Eine Brise sprang auf. Das Schiff, das auf Strom gelegen hatte, begann heftiger zu rollen; und plötzlich straffte sich die Ankerkette, die lose zwischen Gangspill und Klüsgat gelegen hatte, schob sich rasselnd einen Zoll vor und glitt dann leicht über Deck, daß es aussah, als habe heimliches Leben in dem Eisen versteckt gelauert. Das Knirschen der Kettenglieder im Klüsgat tönte durch das Schiff wie das leise Stöhnen eines Mannes unter schwerer Last. Nun kam das Zerren bis ans Gangspill, die Kette spannte sich zitternd, wie eine Saite – und der Handgriff der Schraubenbremse begann leicht zu rucken. Singleton trat vor.

Bisher hatte er in gedankenloser Versunkenheit, rastend und hoffnungslos, mit leerem, finsterem Gesicht dagestanden – ein sechzigjähriges Kind des Meeres. Die Gedanken, die er zeit seines Lebens gehabt, wären in sechs Worten zusammenzufassen gewesen; doch als Leben in die Dinge da kam, die ebensogut ein Teil seines Ichs waren wie sein schlagendes Herz, da blitzte ein Schein raschen Verständnisses über sein teilnahmloses altes Gesicht. Die Flamme der Lampe flackerte, und inmitten des wilden Reigens der tanzenden Schatten stand der Alte in reglosem Spähen über den Bremsgriff gebeugt, die buschigen Brauen gerunzelt.

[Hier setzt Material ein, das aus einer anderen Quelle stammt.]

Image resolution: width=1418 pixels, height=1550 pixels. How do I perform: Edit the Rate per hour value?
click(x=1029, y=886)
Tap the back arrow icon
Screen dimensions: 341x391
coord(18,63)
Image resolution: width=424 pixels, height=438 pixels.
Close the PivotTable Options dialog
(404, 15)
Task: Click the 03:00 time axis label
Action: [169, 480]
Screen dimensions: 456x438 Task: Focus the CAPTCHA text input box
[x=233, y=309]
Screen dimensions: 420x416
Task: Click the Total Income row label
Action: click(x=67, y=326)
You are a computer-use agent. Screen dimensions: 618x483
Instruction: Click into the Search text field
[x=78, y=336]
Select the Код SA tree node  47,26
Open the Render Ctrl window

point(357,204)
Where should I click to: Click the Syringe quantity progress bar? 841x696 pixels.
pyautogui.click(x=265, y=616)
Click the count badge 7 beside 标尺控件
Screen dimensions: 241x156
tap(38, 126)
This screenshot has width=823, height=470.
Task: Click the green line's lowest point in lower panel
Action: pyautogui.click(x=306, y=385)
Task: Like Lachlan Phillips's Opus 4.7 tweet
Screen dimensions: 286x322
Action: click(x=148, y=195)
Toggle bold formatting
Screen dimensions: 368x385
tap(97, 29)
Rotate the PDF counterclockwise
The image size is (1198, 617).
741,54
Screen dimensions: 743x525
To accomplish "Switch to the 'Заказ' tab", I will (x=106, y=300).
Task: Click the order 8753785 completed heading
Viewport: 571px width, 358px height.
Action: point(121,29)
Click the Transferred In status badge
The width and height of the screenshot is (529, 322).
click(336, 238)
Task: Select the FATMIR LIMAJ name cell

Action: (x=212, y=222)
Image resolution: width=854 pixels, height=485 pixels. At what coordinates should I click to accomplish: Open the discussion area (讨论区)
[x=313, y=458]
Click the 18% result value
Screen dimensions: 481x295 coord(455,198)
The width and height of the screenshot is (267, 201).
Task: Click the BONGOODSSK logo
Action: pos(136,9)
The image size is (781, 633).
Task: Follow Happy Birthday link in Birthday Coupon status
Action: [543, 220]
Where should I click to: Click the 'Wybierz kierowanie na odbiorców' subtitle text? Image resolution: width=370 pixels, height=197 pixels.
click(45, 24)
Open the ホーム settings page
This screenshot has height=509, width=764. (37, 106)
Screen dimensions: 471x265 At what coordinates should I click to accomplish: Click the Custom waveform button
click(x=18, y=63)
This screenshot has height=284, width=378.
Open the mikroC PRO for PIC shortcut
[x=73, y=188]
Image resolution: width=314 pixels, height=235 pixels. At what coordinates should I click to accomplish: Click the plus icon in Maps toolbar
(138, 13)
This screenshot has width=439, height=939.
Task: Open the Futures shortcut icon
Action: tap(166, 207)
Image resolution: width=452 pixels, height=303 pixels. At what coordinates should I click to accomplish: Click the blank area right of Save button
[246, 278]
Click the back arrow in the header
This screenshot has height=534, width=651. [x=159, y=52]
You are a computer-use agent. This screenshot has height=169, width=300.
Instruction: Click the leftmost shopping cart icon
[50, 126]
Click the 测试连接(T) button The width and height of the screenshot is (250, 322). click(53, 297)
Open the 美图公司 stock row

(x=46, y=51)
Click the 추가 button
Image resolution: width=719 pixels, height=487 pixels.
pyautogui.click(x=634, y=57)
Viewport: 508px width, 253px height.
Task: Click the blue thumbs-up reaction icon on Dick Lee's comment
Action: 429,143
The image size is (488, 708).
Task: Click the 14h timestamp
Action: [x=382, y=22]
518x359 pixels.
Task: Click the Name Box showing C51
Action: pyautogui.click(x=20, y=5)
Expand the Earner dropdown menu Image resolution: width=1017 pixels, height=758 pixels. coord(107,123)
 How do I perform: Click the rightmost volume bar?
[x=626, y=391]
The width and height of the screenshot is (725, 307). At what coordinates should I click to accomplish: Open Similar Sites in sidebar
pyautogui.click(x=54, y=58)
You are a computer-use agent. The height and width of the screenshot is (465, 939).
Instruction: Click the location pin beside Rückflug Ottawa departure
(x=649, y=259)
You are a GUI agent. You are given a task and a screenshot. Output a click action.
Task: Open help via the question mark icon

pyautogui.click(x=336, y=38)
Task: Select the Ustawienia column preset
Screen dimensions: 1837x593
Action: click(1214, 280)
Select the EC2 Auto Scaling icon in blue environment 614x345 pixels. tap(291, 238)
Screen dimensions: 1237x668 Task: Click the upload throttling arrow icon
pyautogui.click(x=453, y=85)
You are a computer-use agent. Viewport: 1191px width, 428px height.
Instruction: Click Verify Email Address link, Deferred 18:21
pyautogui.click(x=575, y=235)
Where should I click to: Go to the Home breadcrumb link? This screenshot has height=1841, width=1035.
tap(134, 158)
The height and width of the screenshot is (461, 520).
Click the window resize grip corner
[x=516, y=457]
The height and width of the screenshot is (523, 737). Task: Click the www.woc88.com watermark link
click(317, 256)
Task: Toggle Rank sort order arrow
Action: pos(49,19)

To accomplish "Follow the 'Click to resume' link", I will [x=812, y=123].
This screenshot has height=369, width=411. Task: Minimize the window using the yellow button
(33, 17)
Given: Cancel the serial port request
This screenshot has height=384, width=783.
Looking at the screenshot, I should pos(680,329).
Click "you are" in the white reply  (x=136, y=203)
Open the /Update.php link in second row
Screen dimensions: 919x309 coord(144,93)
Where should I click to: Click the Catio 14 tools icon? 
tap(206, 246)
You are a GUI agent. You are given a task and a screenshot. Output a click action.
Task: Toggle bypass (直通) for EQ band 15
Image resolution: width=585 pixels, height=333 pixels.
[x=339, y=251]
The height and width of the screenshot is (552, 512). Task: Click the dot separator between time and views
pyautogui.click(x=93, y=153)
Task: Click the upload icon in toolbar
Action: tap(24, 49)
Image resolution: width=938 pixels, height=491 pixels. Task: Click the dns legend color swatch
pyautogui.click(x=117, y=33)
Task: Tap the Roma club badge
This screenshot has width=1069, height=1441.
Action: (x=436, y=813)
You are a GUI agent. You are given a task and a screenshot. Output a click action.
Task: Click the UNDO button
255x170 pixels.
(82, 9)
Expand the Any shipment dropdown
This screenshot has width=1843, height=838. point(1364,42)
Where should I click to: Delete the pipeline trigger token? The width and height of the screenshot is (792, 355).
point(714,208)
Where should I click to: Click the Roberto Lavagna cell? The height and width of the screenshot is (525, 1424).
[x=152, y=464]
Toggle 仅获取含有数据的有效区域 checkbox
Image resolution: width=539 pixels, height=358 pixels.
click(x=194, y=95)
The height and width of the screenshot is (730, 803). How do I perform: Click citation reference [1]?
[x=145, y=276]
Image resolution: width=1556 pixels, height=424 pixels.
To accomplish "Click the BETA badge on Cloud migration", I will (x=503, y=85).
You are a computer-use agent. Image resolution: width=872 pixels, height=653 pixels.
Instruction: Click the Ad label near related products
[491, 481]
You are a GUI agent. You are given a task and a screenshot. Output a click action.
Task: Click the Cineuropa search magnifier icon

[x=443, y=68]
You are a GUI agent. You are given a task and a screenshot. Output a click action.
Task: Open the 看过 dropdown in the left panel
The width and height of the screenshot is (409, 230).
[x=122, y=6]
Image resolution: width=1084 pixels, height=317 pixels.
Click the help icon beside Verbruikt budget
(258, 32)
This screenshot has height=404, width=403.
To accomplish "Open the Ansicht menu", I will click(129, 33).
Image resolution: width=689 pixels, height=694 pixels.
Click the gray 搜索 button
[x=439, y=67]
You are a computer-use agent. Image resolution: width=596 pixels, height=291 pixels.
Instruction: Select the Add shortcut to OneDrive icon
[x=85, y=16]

Dann gab das Schiff dem Zug des Ankers nach und rollte leicht vor; die entlastete Kette senkte sich, schwankte unmerklich und schlug endlich hart auf Deck. Singleton faßte den Bremshebel, stemmte sich mit einem heftigen Ruck dagegen und zog die Bremse noch um eine halbe Drehung an. Dann richtete er sich schweratmend auf und starrte eine Weile auf die mächtige, wuchtige Maschine herunter, die zu seinen Füßen auf Deck kauerte wie ein zahmes, ruhendes Ungeheuer.

»Du . . . halt aus!« brummte er ihr herrisch zu, aus dem ungepflegten Gewirr seines weißen Bartes.